First off, I want to address the fundamental issue of how you are using "VISIT" segments.
A segment like:
VISIT [
clause 1
AND
clause 2
AND
clause 3
etc....
]
Will return ALL page views, from all visits that have those clauses anywhere in the visit, but not necessarily on the same hit....
Clause 1 could match on the first hit, and Clause 2 could match the second, etc... This means you are looking at a combination of items that are beyond the page your are trying to target.
Also, for your purposes, I would actually use a HIT based segment, and pair that segment with Visits. This way your segment criteria will look at all the clauses on the same hit.
You could also add a HIT based container inside your Visit segment to constrain the logic to your needs, but for what you are doing you don't seem to need to make things that complex.
Next, when you break down by Segments in your freeform table (first image, table 2), the Visits are no longer de-duplicated... therefore Visits that match multiple segments will both show on the Segment Row, and be counted multiple times in your total.
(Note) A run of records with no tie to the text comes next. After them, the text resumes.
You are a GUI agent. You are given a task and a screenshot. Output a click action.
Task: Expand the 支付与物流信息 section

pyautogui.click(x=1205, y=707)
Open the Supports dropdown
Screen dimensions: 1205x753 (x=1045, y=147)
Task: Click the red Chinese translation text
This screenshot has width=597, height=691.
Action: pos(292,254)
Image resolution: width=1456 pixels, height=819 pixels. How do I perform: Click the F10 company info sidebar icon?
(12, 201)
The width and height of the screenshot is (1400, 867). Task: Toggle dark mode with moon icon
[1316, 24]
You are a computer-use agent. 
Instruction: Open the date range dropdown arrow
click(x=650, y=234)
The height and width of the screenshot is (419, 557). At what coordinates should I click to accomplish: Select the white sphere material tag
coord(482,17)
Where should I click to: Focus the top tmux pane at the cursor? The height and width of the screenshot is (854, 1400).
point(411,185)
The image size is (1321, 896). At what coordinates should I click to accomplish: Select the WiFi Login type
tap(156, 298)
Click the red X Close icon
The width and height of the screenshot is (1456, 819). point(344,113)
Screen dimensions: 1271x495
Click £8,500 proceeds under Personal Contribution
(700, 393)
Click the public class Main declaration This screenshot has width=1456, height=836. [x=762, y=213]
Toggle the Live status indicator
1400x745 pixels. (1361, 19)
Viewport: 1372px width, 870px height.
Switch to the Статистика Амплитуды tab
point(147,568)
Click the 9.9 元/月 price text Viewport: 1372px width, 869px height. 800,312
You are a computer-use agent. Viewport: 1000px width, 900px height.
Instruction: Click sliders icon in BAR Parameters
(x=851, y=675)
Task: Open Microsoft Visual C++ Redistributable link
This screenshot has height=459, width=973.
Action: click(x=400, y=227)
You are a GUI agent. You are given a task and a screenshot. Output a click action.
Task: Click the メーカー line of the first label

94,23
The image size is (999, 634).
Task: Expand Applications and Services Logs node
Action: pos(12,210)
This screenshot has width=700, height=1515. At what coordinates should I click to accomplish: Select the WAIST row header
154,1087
This is where the difference is coming from... table 2 is inflated.
Note, your visit can have multiple Marketing Channels, and since your segment isn't being limited to the specific page and Channel, you are getting more data than expected.
Also, since Marketing Channels have a default 30 day attribution, if you are trying to identify the specific "entry" from the Marketing Channel, you should be looking at the Instance of the Channel and not just the value.